Why are we instructed to push someone out of fellowship? One, it is to protect the Church. Two, hopefully to cause the person to repent and correct their actions. What about my situation though? I’m not in a fellowship with these people on a regular basis. We don’t attend the same church. I just don’t feel true to myself to say that what they did was okay. It was not okay. I don’t wish them any harm and if they were on the side of the road I would help them, but being fake for the sake of manners — I just couldn’t do it. I didn’t think through my reaction. It just happened.
Jesus calls us to love.
John 13:34
A new commandment I give to you, that you love one another: just as I have loved you, you also are to love one another.
I felt unloving. I felt unkind. It wasn’t like me.
Proverbs 10:12
Hatred stirs up strife, but love covers all offenses.
Love covers a multitude of sins. It isn’t rude. It covers offenses.
I also know this:
Ephesians 6:12
For our struggle is not against flesh and blood, but against the rulers, against the powers, against the world forces of this darkness, against the spiritual forces of wickedness in the heavenly places.
Back when we were in the thick of battle with these people I saw a vision. I saw us in a courtroom and when I looked to see those people I saw the dragon instead. It was a fat dragon of greed and that is what was stealing from us. I know a demon was behind it. I saw the dragon taken away with a huge chain around its neck.
Honestly, this wouldn’t even bother most people — but here I sit — praying I wasn’t sinning in my lack of enthusiasm to see this man who did all he could to destroy us. Sigh.
Is it unloving that I don’t want this man to think all is well? Is that wrong? Forgiveness doesn’t mean restoration of fellowship does it?
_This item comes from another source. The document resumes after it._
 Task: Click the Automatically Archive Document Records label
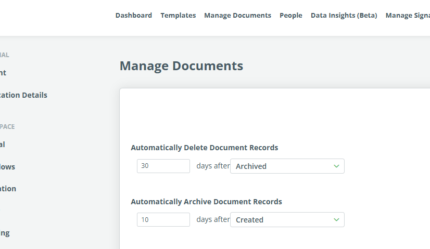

Christians, what do you think?
I agree with your perception and your selection of scriptures to help us navigate these kinds of personal issues. I have experienced similar situations. Some occurred long ago, and when I saw the people involved I was civil if I could not just avoid them. I felt no need to converse or pretend to be in fellowship. A few of these people actually came to us and apologized years later. We were quick to express forgiveness and the fact that we all can make some bad decisions along the way in our walk with the Lord. I don’t think your reaction was anything but honest. If the person had just tapped you on the shoulder and given you a choice as to whether or not you wanted to shake hands, it would be different! This seems strangely aggressive as if the person, especially being a man, was almost trying to assert some sort of control. Of course, some people just don’t have the sensitivity or social skills we are used to – for various reasons. This was the perfect time for the man to apologize if he was actually sorry for the attacks on your family. Sometimes it’s hard to tell if you have forgiven someone. A friend of mine told me she tries to examine her own heart by asking herself if she thinks or feels the other person “owes” her anything. I have usually found I don’t feel that way – rather, like you, I can love them as I love all people, but I don’t feel obligated to fellowship in the Spirit with someone I don’t trust yet.